→ **Exercise description**
Swap "icon" for "symbol" in the material starting at the line containing "The width and height of the screenshot is (420, 180)." and ending at the line containing "[1166, 480]", and give those lines back with nothing else changed. Omit the pictures from your answer.

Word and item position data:
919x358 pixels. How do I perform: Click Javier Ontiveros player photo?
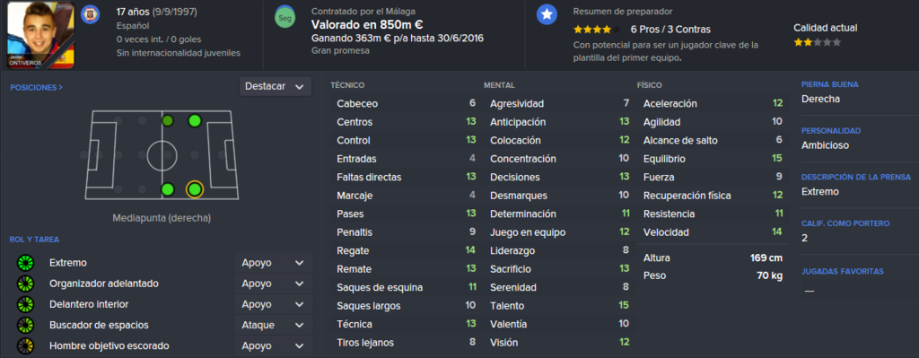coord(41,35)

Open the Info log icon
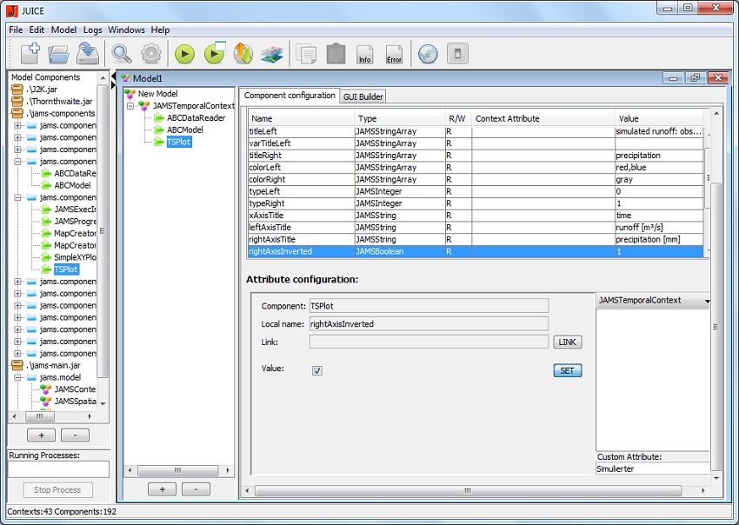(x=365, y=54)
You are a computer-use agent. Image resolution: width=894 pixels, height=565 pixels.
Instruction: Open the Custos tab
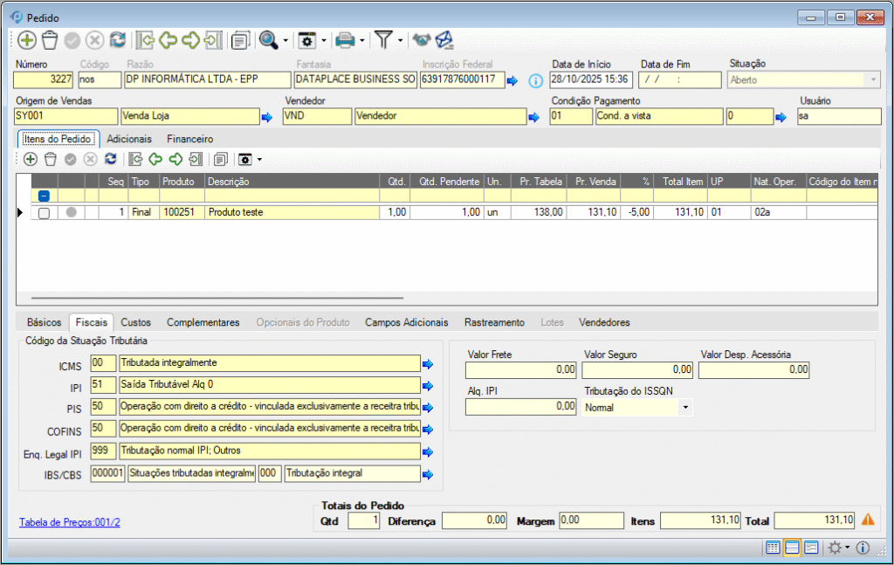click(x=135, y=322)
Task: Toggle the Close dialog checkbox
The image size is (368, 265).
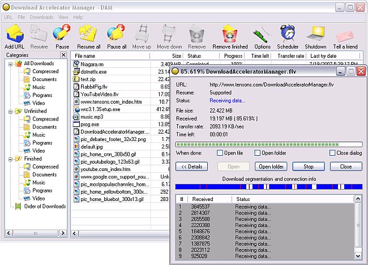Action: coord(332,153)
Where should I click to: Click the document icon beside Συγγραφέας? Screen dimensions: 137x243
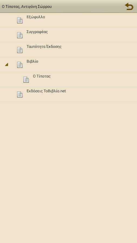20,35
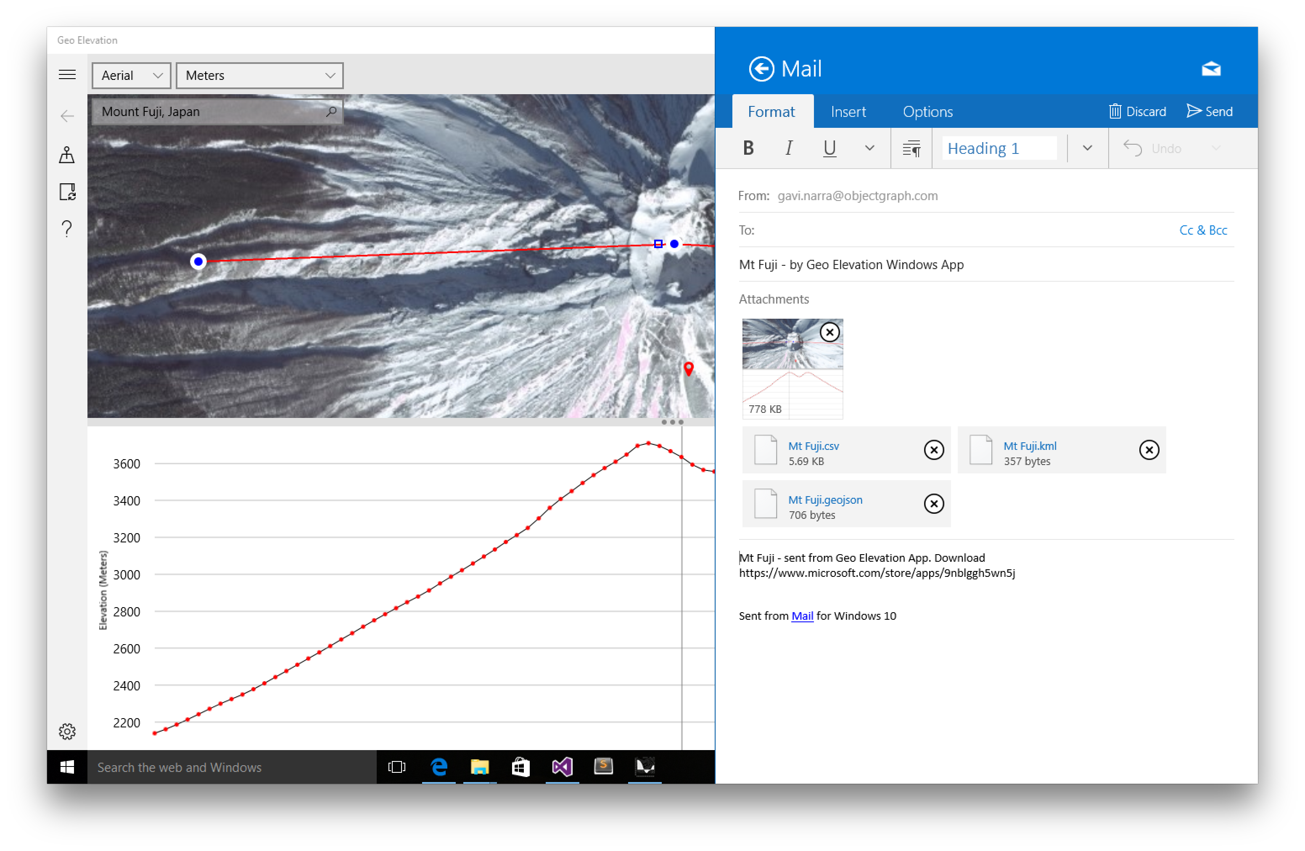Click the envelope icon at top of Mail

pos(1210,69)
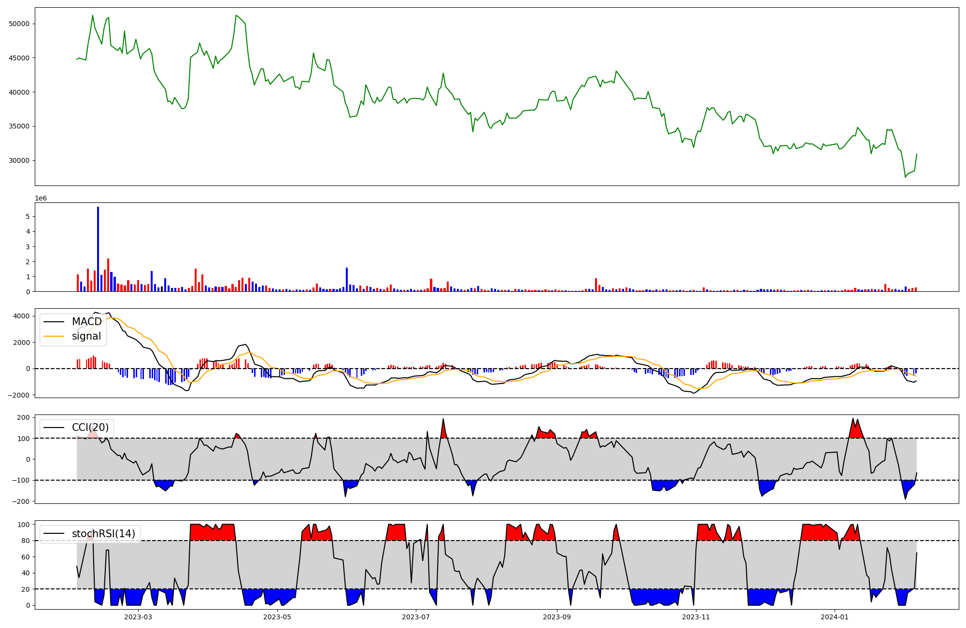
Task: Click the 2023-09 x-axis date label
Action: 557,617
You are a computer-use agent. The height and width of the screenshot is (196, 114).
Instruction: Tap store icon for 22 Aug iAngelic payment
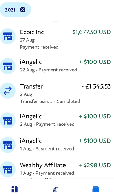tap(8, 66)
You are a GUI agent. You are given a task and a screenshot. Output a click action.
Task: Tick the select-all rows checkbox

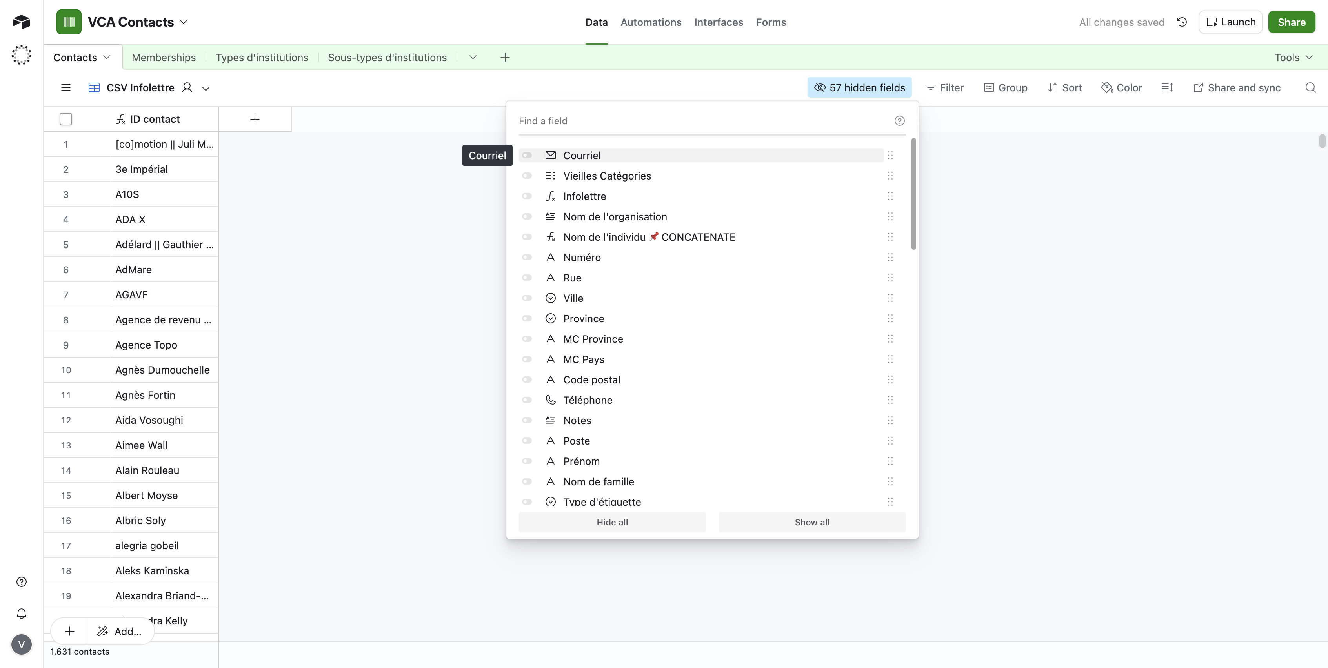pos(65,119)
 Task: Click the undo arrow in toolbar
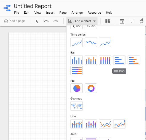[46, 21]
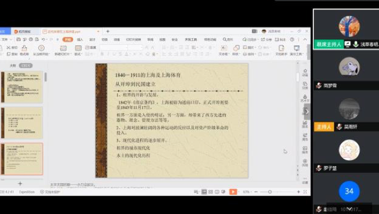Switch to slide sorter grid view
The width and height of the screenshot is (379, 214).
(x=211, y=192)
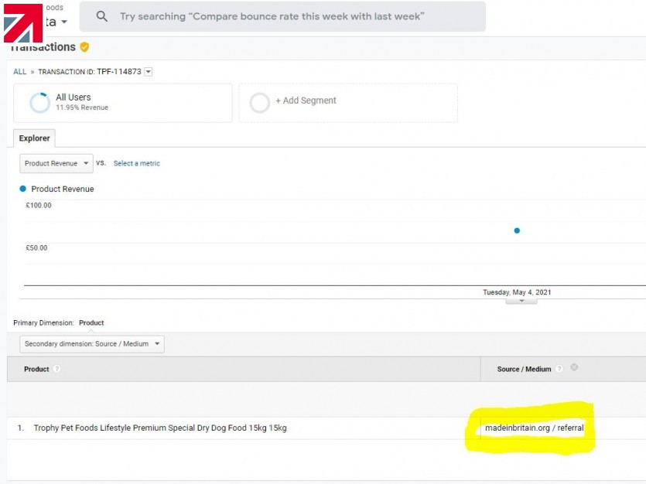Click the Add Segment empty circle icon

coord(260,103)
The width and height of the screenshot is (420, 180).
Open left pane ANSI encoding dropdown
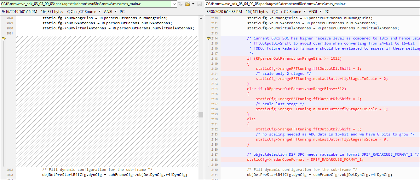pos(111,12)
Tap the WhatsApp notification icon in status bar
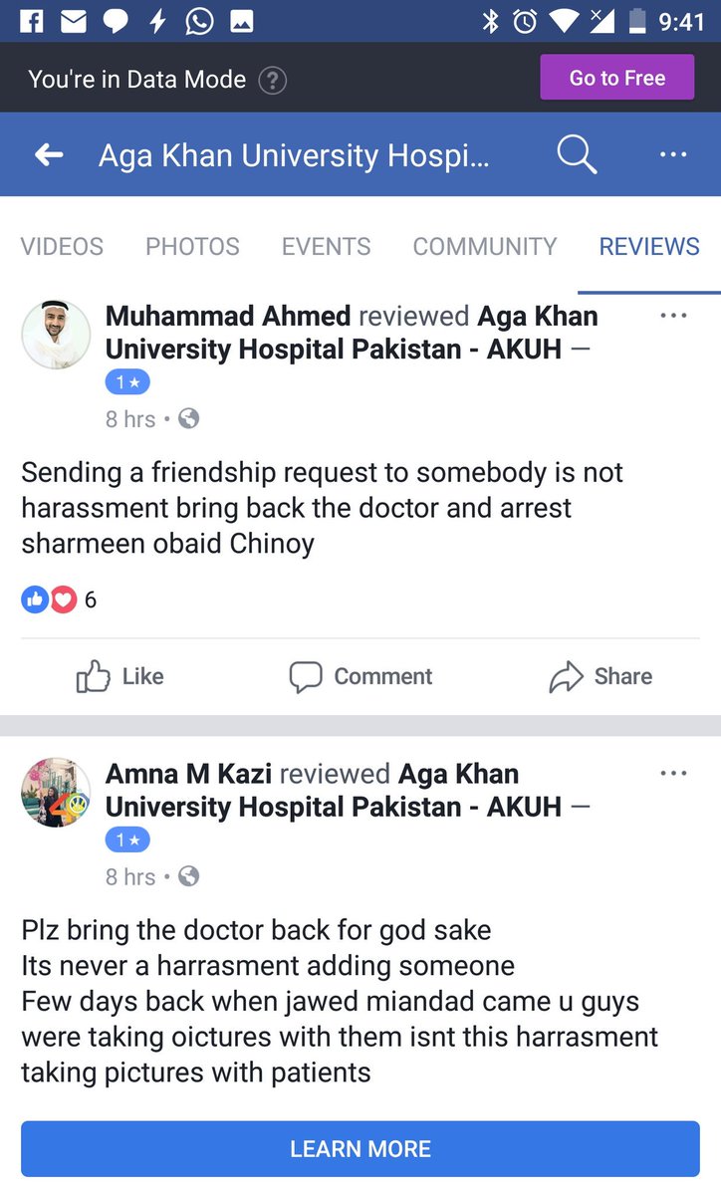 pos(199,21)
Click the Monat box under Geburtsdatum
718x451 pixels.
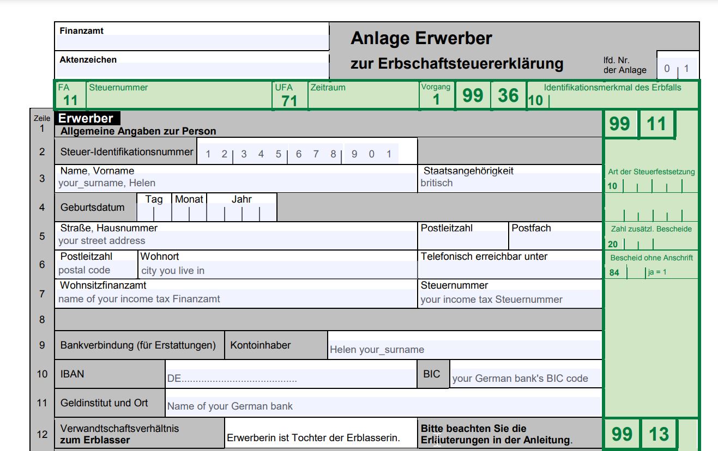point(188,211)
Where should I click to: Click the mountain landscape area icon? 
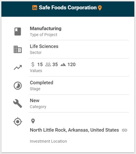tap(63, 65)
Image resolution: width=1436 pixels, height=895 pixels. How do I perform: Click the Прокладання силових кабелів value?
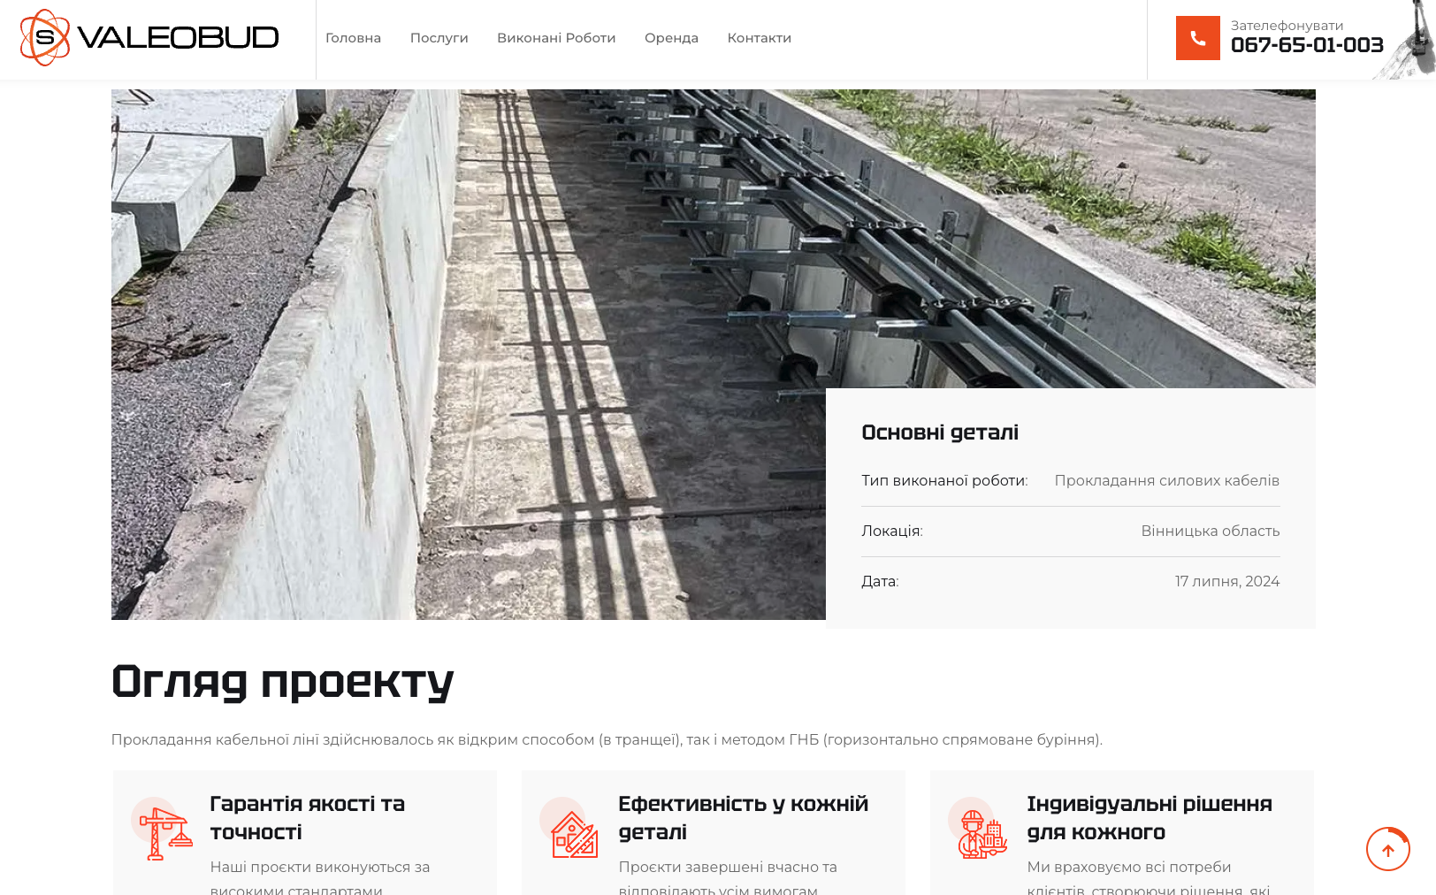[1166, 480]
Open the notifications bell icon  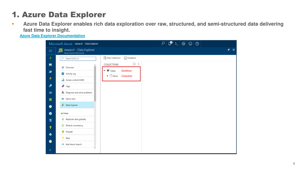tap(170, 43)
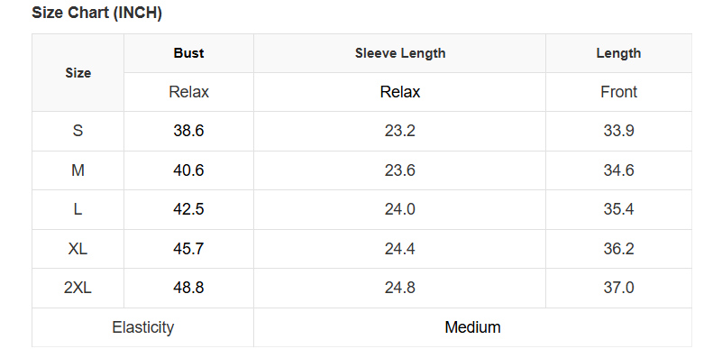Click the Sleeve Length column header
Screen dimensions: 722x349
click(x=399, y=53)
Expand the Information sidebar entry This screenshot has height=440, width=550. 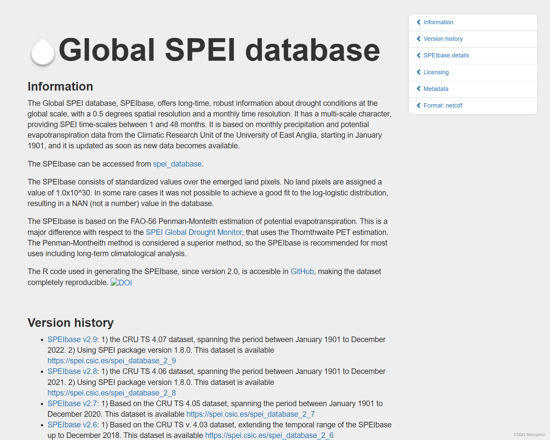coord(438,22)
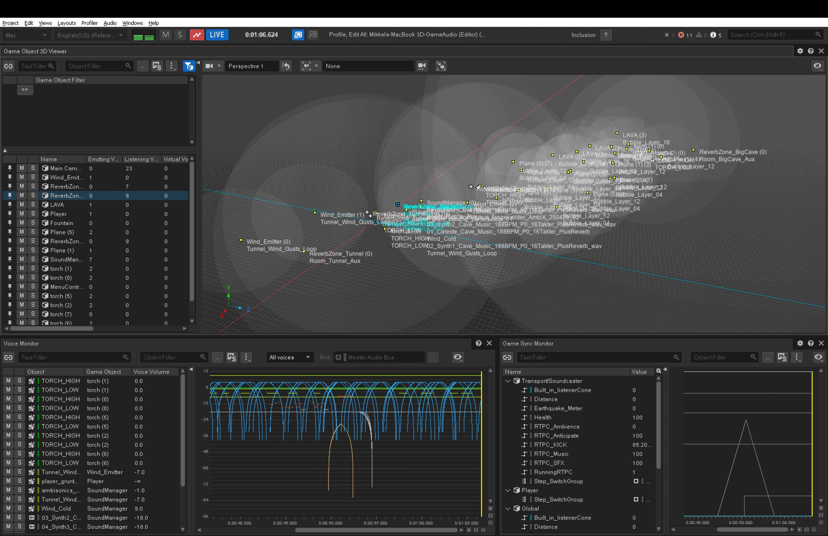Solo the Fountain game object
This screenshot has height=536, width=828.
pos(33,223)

→ **The solution**
The width and height of the screenshot is (420, 180).
Open left pane ANSI encoding dropdown
pos(111,12)
Tap the WhatsApp notification symbol in status bar
 pos(199,21)
Click the Monat box under Geburtsdatum
718x451 pixels.
point(188,211)
Where should I click to: Click the mountain landscape area symbol? 
tap(63, 65)
Image resolution: width=1436 pixels, height=895 pixels. How do I perform: Click the Прокладання силових кабелів value?
[1166, 480]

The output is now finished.